There are a number of difficulties that must be properly managed if you choose a social consensus basis for your system of Ethics. The most significant ones are the same two your mother provided with her lemmings based response.  Firstly, how do you know that "all the other kids" have it, or are doing it, or whatever?  And secondly, even if they do (or are), how do you know that having it, or doing it, is good for you?  Although, of course, this latter challenge is begging the question - since within Conventionalist Ethic if everybody else has it (or is doing it), it is by definition good for you as well.  Although that, of course, is not obvious.  Conventionalist Ethics thus rather than being a firmly Social conception of morality, actually sits firmly on the fence between a Social and a Personal conception of Morality.  It sits on the fence because it defines your own best-interests as whatever happens to be the current social consensus.  And it does not logically permit the possibility that this equivalence might be proved in error.

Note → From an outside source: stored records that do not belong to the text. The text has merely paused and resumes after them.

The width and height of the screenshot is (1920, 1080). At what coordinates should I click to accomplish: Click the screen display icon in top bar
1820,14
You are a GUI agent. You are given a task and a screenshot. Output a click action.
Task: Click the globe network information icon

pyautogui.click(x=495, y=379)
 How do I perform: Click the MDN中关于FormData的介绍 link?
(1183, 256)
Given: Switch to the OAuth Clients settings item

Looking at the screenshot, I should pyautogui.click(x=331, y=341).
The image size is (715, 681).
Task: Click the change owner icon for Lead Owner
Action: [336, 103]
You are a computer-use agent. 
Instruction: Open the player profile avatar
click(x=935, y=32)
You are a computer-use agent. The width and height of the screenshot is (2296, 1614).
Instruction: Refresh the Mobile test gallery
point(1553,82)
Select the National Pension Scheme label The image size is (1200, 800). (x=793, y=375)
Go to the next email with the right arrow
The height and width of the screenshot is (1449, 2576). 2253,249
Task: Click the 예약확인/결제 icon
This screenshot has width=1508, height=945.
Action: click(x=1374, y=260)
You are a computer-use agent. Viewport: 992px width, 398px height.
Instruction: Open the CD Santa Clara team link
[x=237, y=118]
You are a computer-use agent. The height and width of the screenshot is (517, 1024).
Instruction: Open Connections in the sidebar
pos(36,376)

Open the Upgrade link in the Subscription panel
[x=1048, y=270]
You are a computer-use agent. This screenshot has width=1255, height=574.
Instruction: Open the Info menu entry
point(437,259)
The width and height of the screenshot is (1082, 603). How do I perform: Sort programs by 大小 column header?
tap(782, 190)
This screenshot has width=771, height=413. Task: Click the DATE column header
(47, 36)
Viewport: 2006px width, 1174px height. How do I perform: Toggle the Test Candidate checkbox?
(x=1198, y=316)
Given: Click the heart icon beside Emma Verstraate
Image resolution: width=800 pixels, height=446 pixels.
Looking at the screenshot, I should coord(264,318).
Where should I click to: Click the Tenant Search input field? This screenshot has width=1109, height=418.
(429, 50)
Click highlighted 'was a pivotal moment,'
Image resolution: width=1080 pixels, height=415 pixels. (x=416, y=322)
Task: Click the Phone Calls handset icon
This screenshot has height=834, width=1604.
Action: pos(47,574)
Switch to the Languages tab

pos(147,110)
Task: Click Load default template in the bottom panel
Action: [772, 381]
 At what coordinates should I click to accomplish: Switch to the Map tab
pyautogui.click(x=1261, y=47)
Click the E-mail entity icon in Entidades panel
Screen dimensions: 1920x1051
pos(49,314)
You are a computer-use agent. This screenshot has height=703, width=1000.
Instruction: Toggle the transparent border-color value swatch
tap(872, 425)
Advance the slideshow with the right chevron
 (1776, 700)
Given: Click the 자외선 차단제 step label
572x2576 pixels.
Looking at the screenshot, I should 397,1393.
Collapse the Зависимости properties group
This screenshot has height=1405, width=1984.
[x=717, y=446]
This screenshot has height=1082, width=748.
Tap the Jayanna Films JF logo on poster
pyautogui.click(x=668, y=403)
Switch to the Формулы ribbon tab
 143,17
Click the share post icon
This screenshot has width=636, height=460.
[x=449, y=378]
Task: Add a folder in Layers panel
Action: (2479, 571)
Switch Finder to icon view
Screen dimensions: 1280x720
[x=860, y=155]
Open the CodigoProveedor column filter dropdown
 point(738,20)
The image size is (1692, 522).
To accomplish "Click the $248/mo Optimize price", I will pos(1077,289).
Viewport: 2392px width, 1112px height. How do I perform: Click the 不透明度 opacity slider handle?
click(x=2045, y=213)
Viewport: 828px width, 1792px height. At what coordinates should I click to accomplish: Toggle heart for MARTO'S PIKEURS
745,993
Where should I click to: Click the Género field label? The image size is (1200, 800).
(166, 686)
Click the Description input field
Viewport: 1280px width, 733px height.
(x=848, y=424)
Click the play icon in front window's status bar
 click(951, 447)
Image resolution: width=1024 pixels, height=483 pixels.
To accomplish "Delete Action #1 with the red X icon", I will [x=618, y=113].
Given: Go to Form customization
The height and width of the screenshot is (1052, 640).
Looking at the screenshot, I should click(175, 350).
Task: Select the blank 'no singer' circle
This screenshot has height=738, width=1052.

In order to provide a rational foundation for Cultural Relativism, a process must be provided for determining what the Common Values and Consensus of Opinion are, and translating them into the necessary definitions of "Good".  And when that is accomplished, a rationale must be provided for the assumption that "if it is good for everybody else, then it is good for me".  Even if on the surface it is true by definition, it is certainly not a self-evident truth.  So even if a logical proof is not required, some form of rationale certainly is.   The logical answer does not appear to be a reasonable one.

Related to this identity challenge is the consequence that all moral judgments become judgments relative to a specific set of social conventions.  All moral statements have to be understood as elliptical  --  as including the qualifier "according to this particular set of social conventions".  And that, in turn, means any moral criticism of other societies, or other moral codes, has to include this ellipsis as well.  One can only claim that it was wrong for the Greeks to practice slavery, as long as one understands that this really means that you, with your particular set of social conventions, believe that slavery is wrong.  It cannot be understood to mean that it was then, in any objective sense, morally wrong, in the Greek society of the time, for the Greeks to practice slavery.  Even more problematic, Ann and Beth, disagreeing about the moral status of abortion and yet living next door to each other, have no basis from which to argue that the other is wrong.  Their respectively different social environments means that each is correct within their own set of social conventions.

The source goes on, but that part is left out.